══ Dataset ══

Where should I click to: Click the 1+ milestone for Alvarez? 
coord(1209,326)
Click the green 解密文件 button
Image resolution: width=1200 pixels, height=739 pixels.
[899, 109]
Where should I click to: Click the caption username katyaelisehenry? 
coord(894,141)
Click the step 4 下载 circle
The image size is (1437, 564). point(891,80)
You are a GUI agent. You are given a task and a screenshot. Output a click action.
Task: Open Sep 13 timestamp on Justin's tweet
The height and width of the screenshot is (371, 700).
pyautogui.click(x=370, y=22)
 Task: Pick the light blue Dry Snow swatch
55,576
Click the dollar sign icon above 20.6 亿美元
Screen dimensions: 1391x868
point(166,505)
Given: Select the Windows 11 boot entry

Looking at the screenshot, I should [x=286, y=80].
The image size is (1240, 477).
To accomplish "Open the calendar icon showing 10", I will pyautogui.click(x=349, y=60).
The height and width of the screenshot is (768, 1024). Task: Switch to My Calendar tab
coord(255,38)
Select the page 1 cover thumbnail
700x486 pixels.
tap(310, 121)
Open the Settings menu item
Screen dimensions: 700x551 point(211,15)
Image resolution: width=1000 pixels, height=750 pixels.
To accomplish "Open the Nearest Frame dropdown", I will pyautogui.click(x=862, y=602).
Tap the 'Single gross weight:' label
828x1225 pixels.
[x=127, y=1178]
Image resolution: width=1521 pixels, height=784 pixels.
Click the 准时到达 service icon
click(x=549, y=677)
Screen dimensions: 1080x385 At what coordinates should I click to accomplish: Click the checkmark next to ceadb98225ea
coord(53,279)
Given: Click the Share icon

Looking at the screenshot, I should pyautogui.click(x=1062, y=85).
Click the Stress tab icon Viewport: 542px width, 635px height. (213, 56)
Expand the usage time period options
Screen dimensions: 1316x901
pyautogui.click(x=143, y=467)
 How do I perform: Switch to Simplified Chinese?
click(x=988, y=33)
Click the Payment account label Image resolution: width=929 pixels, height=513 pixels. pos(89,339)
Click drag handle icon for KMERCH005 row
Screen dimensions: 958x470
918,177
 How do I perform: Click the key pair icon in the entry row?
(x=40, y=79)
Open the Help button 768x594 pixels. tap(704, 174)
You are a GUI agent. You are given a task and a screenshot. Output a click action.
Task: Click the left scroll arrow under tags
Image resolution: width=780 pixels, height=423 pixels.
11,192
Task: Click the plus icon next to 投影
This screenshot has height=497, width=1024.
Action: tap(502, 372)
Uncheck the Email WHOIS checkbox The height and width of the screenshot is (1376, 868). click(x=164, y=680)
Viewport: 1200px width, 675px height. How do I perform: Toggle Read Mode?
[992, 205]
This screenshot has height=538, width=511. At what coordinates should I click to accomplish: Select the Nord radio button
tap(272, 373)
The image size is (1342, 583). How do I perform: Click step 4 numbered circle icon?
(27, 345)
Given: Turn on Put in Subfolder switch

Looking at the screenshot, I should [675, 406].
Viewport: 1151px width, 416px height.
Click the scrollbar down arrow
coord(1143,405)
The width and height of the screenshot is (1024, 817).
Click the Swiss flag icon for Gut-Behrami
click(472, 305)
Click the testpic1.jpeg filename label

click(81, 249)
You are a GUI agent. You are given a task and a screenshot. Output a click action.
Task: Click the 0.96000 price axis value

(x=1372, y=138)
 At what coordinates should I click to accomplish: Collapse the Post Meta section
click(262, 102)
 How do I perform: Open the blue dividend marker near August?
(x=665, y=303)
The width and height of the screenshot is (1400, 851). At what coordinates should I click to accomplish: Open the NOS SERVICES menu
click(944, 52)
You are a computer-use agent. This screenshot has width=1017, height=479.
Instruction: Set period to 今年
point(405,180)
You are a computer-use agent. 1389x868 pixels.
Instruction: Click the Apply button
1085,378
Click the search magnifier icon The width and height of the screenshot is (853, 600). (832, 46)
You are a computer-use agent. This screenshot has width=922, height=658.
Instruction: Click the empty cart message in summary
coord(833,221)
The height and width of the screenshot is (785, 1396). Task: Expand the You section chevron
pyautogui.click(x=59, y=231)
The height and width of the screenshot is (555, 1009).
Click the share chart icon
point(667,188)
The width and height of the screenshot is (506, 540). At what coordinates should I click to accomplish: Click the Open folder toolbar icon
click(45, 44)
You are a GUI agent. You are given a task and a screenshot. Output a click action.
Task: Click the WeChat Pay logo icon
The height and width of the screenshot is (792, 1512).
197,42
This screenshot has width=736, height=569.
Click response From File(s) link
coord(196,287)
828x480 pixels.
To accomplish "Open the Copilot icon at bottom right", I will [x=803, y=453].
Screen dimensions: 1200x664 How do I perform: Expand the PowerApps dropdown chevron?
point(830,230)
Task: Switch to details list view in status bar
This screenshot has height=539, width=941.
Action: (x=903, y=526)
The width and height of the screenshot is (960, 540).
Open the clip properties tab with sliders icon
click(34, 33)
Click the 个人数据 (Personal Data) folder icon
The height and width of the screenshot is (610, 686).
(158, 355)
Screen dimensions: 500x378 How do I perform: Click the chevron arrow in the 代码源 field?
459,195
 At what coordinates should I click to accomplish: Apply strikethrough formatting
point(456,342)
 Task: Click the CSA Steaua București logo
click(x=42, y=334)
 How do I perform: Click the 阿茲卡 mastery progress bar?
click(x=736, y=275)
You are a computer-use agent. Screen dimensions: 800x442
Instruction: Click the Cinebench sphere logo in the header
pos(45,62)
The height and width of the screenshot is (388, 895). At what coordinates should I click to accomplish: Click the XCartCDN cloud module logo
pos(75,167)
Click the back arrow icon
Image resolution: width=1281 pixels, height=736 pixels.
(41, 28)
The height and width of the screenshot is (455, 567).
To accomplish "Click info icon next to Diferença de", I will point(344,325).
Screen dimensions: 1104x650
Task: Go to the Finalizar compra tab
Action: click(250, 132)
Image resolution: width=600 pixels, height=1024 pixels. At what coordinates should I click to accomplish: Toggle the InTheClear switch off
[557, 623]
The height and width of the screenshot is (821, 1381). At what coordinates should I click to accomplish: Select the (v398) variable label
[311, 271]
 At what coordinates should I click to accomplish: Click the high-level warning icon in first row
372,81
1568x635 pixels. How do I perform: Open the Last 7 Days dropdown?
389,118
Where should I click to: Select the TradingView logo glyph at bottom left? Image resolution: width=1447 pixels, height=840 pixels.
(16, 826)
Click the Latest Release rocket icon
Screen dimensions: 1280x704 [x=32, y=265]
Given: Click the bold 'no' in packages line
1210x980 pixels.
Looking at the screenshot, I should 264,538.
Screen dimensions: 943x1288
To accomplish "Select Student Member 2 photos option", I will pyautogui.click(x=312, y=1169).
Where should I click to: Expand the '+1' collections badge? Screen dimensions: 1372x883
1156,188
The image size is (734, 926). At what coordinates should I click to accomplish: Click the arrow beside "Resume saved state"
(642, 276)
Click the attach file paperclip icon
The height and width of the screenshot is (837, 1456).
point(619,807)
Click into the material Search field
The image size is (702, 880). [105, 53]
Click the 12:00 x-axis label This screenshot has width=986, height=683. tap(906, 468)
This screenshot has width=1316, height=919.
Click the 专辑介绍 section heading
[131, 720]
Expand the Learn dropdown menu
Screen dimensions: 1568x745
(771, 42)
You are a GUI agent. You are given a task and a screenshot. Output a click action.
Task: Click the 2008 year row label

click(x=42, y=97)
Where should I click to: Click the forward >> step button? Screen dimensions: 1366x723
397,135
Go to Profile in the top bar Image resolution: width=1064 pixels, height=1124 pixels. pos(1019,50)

═══

» **What you should do**
Each line of the listing above that contains the word "computer" is to be copied.

» **Result of this exercise**
You are a computer-use agent. This screenshot has width=1017, height=479.
You are a computer-use agent. 1389x868 pixels.
You are a computer-use agent. This screenshot has width=922, height=658.
You are a computer-use agent. Screen dimensions: 800x442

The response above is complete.